Leader-Follower Dynamics in Complex Obstacle Avoidance Task
Rebeka Kropiv\v{s}ek Leskovar, Jernej \v{C}amernik, Tadej, Petri\v{c}

TL;DR
This study investigates how leader-follower roles evolve in complex obstacle avoidance tasks during human dyad collaboration, revealing that higher-performing individuals tend to dominate regardless of task complexity.
Contribution
It extends previous research by analyzing leader-follower dynamics in more complex tasks involving obstacle avoidance, highlighting role stability linked to individual performance.
Findings
Higher-performing individuals dominate roles regardless of obstacle presence.
Roles change dynamically to ensure task completion.

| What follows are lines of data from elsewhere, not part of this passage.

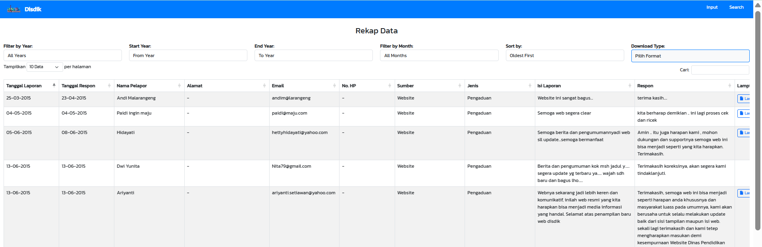Open the Download Type 'Pilih Format' dropdown
This screenshot has height=247, width=762.
pos(690,56)
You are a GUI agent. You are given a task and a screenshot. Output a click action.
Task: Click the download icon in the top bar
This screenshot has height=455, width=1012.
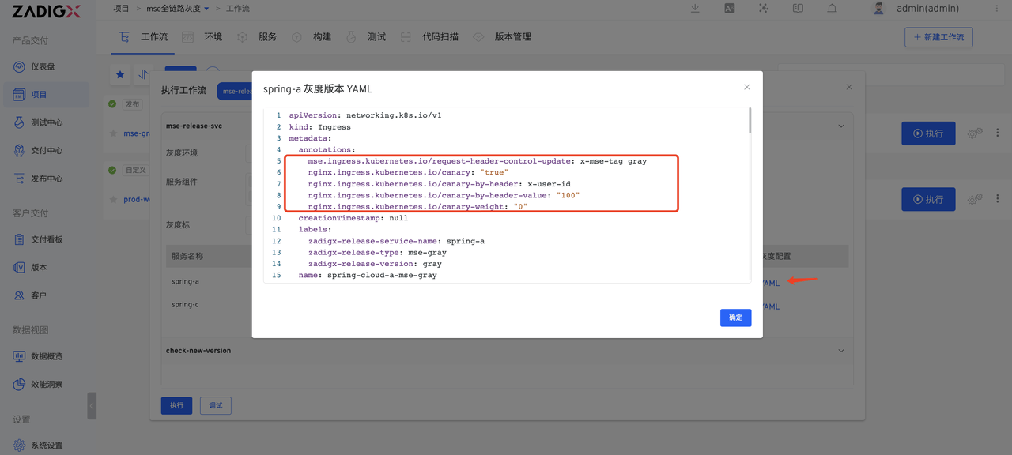(694, 8)
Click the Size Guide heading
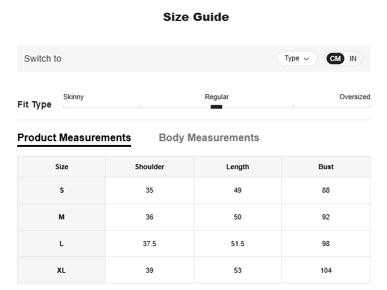 196,17
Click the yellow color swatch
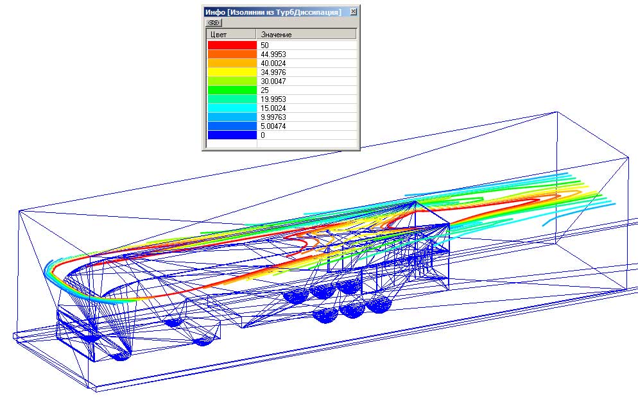 pos(232,72)
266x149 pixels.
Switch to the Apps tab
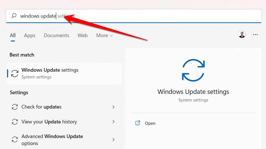(x=30, y=35)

Leader-follower roles are influenced more by individual ability than task complexity.
Abstract
A question that many researchers in social robotics are addressing is how to create more human-like behaviour in robots to make the collaboration between a human and a robot more intuitive to the human partner. In order to develop a human-like collaborative robotic system, however, human collaboration must first be better understood. Human collaboration is something we are all familiar with, however not that much is known about it from a kinematic standpoint. One dynamic that hasn't been researched thoroughly, yet naturally occurs in human collaboration, is for instance leader-follower dynamics. In our previous study, we tackled the question of leader-follower role allocation in human dyads during a collaborative reaching task, where the results implied that the subjects who performed higher in the individual experiment would naturally assume the role of a leader when in physical…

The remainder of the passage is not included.